I know what you’re thinking: it’s what my parents thought, what my friends thought, honestly, what I thought. On my second date with my boyfriend, we were completely honest with each other: we laid out our situations on the table, put everything up front. One of his “situations” was his living arrangements. He and his mother had an apartment together, and eventually when he bought a house, he’d want her to have a mother-in-law suite. Of course I found it strange… until I met her.
Had my boyfriend not been upfront about it, it could have been different. And had I not immediately connected with his mother, it also could have been different. However, after six months or so, he invited me to move in, and I couldn’t have been happier. The three of us have since adopted a cat together and found an apartment the three of us could comfortably fit in. (Well, for now!)
So, how does it work? Well, the main component in our relationship is respect. From respecting each other’s privacy, to respecting each other’s space, to respecting each other in general, that’s the end-all be-all point. We help each other out — run some errands for each other, pick up after one other, and most importantly, communicate with each other.
If there’s one thing I’ve learned over the past three years, it’s to communicate with each other. There are, of course, days when one us is in a bad mood, when one of us has to work over time, when one of us oversleeps, etc. etc. — those are all components of life that affect your living situation. But between respect and communication, you can make it work.

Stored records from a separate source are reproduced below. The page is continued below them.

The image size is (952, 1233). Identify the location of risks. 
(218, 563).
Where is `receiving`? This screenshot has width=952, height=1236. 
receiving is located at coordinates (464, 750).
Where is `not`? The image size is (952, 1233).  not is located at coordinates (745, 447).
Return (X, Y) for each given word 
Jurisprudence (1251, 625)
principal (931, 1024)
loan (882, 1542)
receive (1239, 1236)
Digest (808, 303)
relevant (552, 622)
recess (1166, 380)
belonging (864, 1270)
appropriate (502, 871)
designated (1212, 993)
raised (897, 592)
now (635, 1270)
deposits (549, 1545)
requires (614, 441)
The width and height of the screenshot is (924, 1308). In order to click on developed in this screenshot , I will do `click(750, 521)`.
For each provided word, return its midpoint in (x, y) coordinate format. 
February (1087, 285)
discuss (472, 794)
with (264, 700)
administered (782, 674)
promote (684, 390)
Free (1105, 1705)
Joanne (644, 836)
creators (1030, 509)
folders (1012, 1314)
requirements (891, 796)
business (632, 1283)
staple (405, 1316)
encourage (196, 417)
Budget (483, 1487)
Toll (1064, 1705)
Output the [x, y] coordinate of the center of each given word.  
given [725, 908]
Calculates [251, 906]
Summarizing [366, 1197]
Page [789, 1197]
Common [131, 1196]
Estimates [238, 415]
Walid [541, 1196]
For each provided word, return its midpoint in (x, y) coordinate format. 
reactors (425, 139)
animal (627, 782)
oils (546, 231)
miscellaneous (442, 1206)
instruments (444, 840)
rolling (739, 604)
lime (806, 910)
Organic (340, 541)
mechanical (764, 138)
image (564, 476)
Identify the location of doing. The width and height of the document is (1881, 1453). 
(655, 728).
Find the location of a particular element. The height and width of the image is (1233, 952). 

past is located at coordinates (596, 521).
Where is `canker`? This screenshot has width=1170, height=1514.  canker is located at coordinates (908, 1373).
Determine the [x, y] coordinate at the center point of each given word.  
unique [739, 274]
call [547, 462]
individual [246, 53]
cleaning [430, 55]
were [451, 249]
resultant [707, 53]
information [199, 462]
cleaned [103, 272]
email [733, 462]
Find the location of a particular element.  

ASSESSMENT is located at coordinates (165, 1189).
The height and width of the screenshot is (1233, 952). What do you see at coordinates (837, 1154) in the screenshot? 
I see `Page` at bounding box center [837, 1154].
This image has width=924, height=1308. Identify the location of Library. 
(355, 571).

The other tip I would advise is be careful not to overstep. Each one of us has to do it — my boyfriend makes sure we’re all comfortable and our relationship is separate from his and his mother’s; she makes sure not get involved in our couple conversations, and I make sure that I don’t take advantage of the fact that I have an incredible boyfriend and an incredible future mother-in-law. She’s a mom — she’s going to offer to do things, she’s always going to try, but I can’t let myself fall into letting her spoil me (too much). I have to remember, just as my boyfriend does, that we’re both independent adults. We can do our own laundry, clean our own place, and do our own grocery shopping.
Of course, there’s the money component, and luckily, since we can communicate, this part comes easy for us. We split everything, and when we can’t afford something, we’re honest with each other about it. The conversations aren’t always as easy — just like with a roommate, everyone has to pull their weight. Luckily, as long as you open that communication and feel comfortable enough to approach each other with respect, it can work. Trust me.
HollywoodLifers, would you be open to living with your in-laws?